Continuous probability distribution
A continuous probability distribution is the probability distribution of a continuous random variable. A common distribution is the normal distribution.
Generally, the probability of a continuous set of data can be found through the area under the graph. This applies to density functions that are rectangular, linear, or triangular in nature and more. Therefore, if a probability is asked for a specific singular value (e.g., $P(X = a)$), the answer will always be 0.
# Normal distribution
Also known as the normal curve or Gaussian distribution. Its curve follows the shape of a bell-shaped curve and it describes many sets of data that occur. The curve is symmetrical about a vertical axis through the mean $\mu$.
$\mu$ offsets the location of the bell-shaped curve horizontally; $\sigma$ offsets the height (proportional) and spread (inversely proportional) of the bell-shaped curve.
A normal distribution is only valid if three conditions are met:
- $f(X) > 0$ for all values of $x$. In other words, the graph must be above the x-axis.
- The total area under the curve must be equal to 1.
- The normal curve must be symmetric about the vertical axis at $x = \mu$. This means that the area to the left or right of $\mu$ are both $\frac 1 2$.
The notation to describe a normal distribution is: $$ X \sim N(\mu, \sigma^2) $$
There are certain values that are good to know when it comes to the area bound between standard deviations.

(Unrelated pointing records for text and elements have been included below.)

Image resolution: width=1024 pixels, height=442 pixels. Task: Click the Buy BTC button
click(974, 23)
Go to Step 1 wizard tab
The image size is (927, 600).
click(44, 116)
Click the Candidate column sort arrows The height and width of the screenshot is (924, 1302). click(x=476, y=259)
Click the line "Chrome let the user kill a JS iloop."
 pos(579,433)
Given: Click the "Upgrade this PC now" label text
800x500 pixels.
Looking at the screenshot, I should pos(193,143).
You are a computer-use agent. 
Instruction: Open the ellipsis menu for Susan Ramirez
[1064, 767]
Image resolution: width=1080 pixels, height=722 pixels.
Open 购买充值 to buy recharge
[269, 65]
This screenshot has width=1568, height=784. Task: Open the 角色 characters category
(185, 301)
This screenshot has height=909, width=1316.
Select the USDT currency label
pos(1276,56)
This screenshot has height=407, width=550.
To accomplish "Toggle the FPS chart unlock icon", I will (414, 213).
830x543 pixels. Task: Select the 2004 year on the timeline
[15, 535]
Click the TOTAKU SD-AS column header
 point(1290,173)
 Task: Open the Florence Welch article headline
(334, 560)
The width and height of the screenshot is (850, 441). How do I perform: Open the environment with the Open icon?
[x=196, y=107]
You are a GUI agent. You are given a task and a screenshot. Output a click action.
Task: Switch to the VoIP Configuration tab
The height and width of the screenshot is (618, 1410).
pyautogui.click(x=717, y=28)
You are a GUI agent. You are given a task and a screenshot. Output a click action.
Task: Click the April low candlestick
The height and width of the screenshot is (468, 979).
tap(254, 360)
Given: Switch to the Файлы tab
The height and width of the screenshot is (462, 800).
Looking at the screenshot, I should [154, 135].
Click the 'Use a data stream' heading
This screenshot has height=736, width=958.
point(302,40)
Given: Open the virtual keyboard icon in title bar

- $P(\mu - \sigma < X < \mu + \sigma) = 0.68$
- $P(\mu - 2\sigma < X < \mu + 2\sigma) = 0.95$
- $P(\mu - 3\sigma < X < \mu + 3\sigma) = 0.997$
# Standard normal distribution
To compute the area for different normal curves with different $\mu$ and $\sigma$ values, standardisation needs to be done. This standard form is known as standard normal distribution. A standard normal distribution has the following notation: $$ Z \sim N(0, 1) $$ Standard normal distribution standardises the different normal curves into one with a mean of 0 and a standard deviation of 1.
Once standardised, any normal distribution can be used together with the standard normal Z-table to compute the area under all different curves.
In order to standardise a random variable $X$ into its standardised value $Z$, the following formula needs to be done: $$ Z = \frac {X - \mu} \sigma $$ In order to read the standard normal Z-table, the value of $z$ must be a positive value.
Using the standard normal Z-table, we can find $\phi (z)$. It is important to note the following: $$ \phi (z) = P(Z \leq z) $$
# Normal approximation to discrete probability distributions
Since normal distribution is a form of continuous probabiity distribution, while it is possible to approximate it to a discrete probability distribution, continuity correction must be done to convert the discrete random variable into one of continuous nature.
Generally, to perform continuity correction, each discrete number must be treated as a continuous interval between a $\pm$ 0.5 value.
Example Provided $X = 1$, correction will be done such that $X$ becomes a range ($0.5 < X < 1.5$).
# Normal approximation from binomial distribution
When a binomial distribution has a high number of independent trails ($n$) and a low probability ($p$), we can approximate the binomial distribution into a normal distribution.
Expressed mathematically, when $n \to \infty, \space p \approx 0.5$ such that $np > 5, nq > 5$, $$ X \sim B(n, p) \approx X \sim N (np, npq) $$
# Normal approximation from Poisson distribution
When a Poisson distribution has an average value ($\lambda$) sufficiently larger than its square root ($\sqrt \lambda$), we can approximate the Poisson distribution into a normal distribution.
Expressed mathematically, when $\lambda > 10$: $$ X \sim P_O (\lambda) \approx X \sim N (\lambda, \lambda) $$
# Normal approximation to sampling distribution of the sample mean
If $X_1, X_2, …, X_n$ is a random sample (of size $n$) taken from a population where $X \sim N (\mu, \sigma^2)$, then the sample mean ($\bar X$) follows a normal distribution.
Expressed mathematically, when $X \sim N (\mu, \sigma^2)$, $$ \bar X \sim N(\mu, \frac {\sigma^2} n) $$
# Central Limit Theorem
The Theorem states that if $X_1, X_2, …, X_n$ is a random sample of a large size $n$ (where $n \geq 30$) and $X$ is of any distribution with mean $\mu$ and variance $\sigma^2$, the sample mean ($\bar X$) is approximately normal.
Expressed mathematically, when $n \geq 30$ and $\mu$ and $\sigma^2$ are present, $$ \bar X \sim N(\mu, \frac {\sigma^2} n) $$
# $t$-distribution
A $t$-distribution is a type of normal distribution used for sample sizes that are small (where $n < 30$). It looks similar to a normal $z$-distribution, but differs slightly. As the $df$ of a $t$-distribute increases, the closer it gets to being a $z$-distribution.
$t$-distributions are varied in shape through the degree of freedom $df$ they have. The degree of freedom is equal to the difference of one from the sample size. Expressed mathematically: $$ df = n - 1 $$
In order to find the value in a $t$-distribution, the following formula needs to be done: $$ t = \frac {\bar X - \mu} {\frac s {\sqrt n}} $$ where:
- $\bar X$ is the sample mean;
- $\mu$ is the population mean;
- $s$ is the sample standard deviation; and
- $n$ is the sample size.
The $t$-distribution is not dependent on the population variance; therefore, it may be used in place of the $z$-distribution where:
- the population variance is unknown; or
- the sample size is small ($n < 30$).